(DATA PROVIDED begins)
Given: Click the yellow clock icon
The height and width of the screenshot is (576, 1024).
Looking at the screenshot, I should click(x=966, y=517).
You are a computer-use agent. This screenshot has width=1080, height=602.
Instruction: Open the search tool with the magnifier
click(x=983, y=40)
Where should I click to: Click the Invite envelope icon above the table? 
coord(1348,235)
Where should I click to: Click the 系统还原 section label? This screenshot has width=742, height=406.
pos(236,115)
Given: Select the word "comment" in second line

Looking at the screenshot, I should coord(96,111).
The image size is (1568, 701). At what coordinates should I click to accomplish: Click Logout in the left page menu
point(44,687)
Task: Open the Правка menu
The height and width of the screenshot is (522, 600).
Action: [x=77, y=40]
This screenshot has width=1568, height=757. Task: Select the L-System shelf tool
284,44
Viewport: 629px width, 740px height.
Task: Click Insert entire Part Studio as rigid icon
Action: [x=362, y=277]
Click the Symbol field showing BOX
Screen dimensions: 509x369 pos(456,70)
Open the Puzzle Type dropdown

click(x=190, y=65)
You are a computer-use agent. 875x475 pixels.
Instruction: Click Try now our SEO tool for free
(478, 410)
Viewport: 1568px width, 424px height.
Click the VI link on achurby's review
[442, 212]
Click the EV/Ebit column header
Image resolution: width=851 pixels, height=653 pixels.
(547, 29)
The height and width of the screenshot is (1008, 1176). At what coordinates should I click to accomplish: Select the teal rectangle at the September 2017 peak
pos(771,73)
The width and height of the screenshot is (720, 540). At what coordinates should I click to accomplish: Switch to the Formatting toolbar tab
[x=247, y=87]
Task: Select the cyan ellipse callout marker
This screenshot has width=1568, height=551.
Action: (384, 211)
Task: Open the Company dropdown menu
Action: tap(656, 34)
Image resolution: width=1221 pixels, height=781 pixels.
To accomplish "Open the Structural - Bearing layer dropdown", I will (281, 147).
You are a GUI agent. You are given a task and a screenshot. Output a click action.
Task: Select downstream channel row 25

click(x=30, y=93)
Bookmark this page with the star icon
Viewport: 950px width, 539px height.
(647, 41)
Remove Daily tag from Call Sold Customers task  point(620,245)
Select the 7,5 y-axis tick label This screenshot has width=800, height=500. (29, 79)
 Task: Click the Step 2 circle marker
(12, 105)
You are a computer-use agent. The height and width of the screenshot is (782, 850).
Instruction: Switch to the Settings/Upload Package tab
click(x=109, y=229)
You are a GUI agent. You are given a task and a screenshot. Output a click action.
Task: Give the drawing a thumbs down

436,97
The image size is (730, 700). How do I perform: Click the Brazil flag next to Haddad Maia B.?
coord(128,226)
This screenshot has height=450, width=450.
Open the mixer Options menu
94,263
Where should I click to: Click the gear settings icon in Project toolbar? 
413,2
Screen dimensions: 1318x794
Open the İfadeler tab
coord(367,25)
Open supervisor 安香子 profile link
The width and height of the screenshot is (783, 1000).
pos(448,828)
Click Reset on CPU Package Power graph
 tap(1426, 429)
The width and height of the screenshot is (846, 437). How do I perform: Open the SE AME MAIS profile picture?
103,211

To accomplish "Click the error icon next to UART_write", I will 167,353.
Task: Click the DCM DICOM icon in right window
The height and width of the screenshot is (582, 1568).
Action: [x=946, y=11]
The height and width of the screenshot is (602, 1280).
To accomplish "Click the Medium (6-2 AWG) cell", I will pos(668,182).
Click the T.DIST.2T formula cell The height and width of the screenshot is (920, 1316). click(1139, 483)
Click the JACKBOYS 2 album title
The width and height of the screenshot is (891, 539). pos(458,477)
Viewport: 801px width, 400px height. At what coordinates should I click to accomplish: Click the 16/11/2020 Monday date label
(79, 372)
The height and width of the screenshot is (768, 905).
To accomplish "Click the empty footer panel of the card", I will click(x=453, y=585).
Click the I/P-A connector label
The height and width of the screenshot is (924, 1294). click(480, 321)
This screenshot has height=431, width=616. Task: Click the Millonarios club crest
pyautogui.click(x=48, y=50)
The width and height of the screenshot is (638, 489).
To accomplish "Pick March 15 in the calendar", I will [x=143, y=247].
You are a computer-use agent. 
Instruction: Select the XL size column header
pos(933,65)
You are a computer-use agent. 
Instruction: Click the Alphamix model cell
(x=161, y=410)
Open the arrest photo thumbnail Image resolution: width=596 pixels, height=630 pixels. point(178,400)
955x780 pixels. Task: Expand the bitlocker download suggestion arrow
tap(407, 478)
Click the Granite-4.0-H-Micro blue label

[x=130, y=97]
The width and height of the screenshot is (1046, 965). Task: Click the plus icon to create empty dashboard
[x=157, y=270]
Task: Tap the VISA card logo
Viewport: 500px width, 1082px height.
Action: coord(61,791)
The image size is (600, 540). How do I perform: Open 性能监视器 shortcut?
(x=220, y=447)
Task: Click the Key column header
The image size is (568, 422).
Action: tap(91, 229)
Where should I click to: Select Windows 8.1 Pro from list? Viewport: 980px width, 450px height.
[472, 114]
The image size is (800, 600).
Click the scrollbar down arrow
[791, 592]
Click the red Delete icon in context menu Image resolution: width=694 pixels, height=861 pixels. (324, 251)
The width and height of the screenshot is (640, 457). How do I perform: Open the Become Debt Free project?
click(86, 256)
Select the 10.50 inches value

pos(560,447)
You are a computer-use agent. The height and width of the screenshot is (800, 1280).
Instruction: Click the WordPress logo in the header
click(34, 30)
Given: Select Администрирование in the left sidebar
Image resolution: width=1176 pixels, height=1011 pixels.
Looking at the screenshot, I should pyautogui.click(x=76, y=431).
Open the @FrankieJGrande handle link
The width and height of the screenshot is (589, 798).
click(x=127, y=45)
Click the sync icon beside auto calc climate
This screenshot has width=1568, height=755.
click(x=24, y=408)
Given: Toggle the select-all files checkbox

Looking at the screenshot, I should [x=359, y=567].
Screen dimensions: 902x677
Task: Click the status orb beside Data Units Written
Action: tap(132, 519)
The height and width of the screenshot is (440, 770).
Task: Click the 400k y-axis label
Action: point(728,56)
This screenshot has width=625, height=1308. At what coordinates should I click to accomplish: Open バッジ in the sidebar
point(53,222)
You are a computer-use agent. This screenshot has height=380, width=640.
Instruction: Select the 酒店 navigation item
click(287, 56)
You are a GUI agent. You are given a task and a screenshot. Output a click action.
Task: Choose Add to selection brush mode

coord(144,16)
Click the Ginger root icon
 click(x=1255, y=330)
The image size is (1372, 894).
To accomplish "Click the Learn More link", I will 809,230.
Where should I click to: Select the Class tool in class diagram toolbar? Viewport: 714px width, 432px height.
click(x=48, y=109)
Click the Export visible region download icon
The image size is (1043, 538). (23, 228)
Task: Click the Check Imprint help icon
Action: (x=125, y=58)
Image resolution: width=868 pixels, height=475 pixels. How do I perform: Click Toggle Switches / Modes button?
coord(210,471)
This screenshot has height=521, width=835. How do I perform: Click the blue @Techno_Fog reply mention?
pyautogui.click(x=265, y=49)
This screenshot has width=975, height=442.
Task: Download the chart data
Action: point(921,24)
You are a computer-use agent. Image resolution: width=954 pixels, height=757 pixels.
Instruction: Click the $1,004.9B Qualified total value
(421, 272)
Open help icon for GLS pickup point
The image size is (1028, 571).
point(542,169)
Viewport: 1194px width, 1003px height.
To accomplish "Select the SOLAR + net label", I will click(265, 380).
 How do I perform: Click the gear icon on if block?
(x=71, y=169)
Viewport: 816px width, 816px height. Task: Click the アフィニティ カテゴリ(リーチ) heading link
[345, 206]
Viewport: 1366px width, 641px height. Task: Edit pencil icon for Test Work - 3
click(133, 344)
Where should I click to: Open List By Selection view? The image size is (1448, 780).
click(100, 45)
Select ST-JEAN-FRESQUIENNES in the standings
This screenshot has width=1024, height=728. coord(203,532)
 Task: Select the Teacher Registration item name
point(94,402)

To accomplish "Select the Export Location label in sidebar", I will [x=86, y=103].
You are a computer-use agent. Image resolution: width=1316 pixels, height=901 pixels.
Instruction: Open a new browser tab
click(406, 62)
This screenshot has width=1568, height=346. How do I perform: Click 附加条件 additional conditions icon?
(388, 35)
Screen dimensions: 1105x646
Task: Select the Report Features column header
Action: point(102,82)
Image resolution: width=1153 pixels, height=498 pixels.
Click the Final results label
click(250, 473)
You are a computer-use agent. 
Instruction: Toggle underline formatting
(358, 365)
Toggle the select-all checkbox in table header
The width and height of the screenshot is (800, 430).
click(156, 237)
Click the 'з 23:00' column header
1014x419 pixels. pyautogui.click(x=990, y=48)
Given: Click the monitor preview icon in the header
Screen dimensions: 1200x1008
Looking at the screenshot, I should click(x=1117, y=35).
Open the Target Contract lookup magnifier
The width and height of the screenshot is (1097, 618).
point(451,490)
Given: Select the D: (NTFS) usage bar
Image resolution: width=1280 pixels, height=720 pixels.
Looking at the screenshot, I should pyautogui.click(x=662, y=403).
(DATA PROVIDED ends)
#### EXERCISE DESCRIPTION
Take the stretch of lines above from the one containing "Viewport: 801px width, 400px" through the one containing "Click the red" and repeat it exactly, adding no other line.

#### RESULT BELOW
Viewport: 801px width, 400px height. At what coordinates should I click to accomplish: Click the 16/11/2020 Monday date label
(79, 372)
The height and width of the screenshot is (768, 905).
To accomplish "Click the empty footer panel of the card", I will click(x=453, y=585).
Click the I/P-A connector label
The height and width of the screenshot is (924, 1294). click(480, 321)
This screenshot has height=431, width=616. Task: Click the Millonarios club crest
pyautogui.click(x=48, y=50)
The width and height of the screenshot is (638, 489).
To accomplish "Pick March 15 in the calendar", I will [x=143, y=247].
You are a computer-use agent. 
Instruction: Select the XL size column header
pos(933,65)
You are a computer-use agent. 
Instruction: Click the Alphamix model cell
(x=161, y=410)
Open the arrest photo thumbnail Image resolution: width=596 pixels, height=630 pixels. point(178,400)
955x780 pixels. Task: Expand the bitlocker download suggestion arrow
tap(407, 478)
Click the Granite-4.0-H-Micro blue label

[x=130, y=97]
The width and height of the screenshot is (1046, 965). Task: Click the plus icon to create empty dashboard
[x=157, y=270]
Task: Tap the VISA card logo
Viewport: 500px width, 1082px height.
Action: coord(61,791)
The image size is (600, 540). How do I perform: Open 性能监视器 shortcut?
(x=220, y=447)
Task: Click the Key column header
The image size is (568, 422).
Action: tap(91, 229)
Where should I click to: Select Windows 8.1 Pro from list? Viewport: 980px width, 450px height.
[472, 114]
The image size is (800, 600).
Click the scrollbar down arrow
[791, 592]
Click the red Delete icon in context menu Image resolution: width=694 pixels, height=861 pixels. (324, 251)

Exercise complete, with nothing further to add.